November 08, 2013 04:58 pm | Updated November 10, 2021 12:35 pm IST - chennai

If banning opinion polls is like prescribing the guillotine for dandruff, regulating the social media, may make the Election Commission look like it’s trying to stop a tsunami with blotting paper! I have the greatest respect for the Election Commission. Yes, this ‘Poll-Star’ has a Constitutional mandate under Art 324 to ensure free and fair elections. As a lawyer and former TV journalist who has covered 4 Parliamentary and 4 Assembly Elections in India, my skepticism is two fold. Is it practically possible for the EC to make the social media fall in line with its Model Code of Conduct? Can the EC exercise the same control over common citizens who constitute the bulk of the social media, like it does over candidates, political parties and the mainstream media?

An election Code of Conduct for the social media bristles with practical difficulties. For instance, campaigning has to end 48 hours before polling. How will the EC enforce this on twitter or facebook? Will the tweets or status updates fall silent 48 hours before voting? Remember how a particular political party once released parrots trained to speak ‘vote for xyz’ after campaigning had ended?! What if common citizens tweet “I am going to vote for abc” after campaigning ends? Forget the tweets for a second; people are already wearing their political preferences on their twitter handles itself! What is the mechanism to stop voters from influencing each other, which is what the social media is all about?! And you can expect candidates or political leaders to be circumspect but what about the millions of average users on the social media? I remember how an alert Tamil Nadu Chief Minister Dr.J.Jayalalithaa rightly refused to wave the victory sign for the media, as prompted by a lensman, after voting in 2011, as that would have been construed as displaying her party symbol of two leaves.

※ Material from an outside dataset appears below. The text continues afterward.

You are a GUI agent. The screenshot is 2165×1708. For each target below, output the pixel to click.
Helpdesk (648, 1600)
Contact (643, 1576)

For election expenditure, the EC can ask candidates for accounts on propaganda through the social media. But it may have to accept whatever is furnished, just like some top notch politicians declare old Maruti 800 or Ambassador cars in their list of assets! How does one distinguish between a) a party handle, b) a party sponsored handle and c) a common follower who merely owes allegiance to a party or leader? And pray tell me, how will you be able to sniff out fake handles and profiles, the number of which, we all know, is rising everyday? Or deal with parody accounts? Or with mischief - of masquerading as a particular party person and deliberately violating the Code to get the rival into trouble? And how much will Twitter Inc cooperate with policing its platform - an endeavour that could well go against the very grain of its business model? If the authorities have seen little success in curbing online abuse, don’t tell me they can even dream of thrusting a Model Code of Conduct before the social media!

On the legality of regulation, don’t lose sight of the distinction between the Right To Vote and the Act Of Voting. While the Right To Vote is only a Statutory and not a Fundamental Right, the Act of Voting stems from Freedom of Expression enshrined as a Fundamental Right under Art 19 (1) (a) of the Constitution.The former is granted, the latter is guaranteed. So while the process of voting is meant to be secret, can you gag a citizen from tweeting a preference or praising a candidate or party or expressing a decision to reject all candidates through the None Of The Above option before polling?

Tricky, isn’t it? My humble advice to the EC is to leave the social media alone. Follow the Beatles, who sang, “Let It Be”.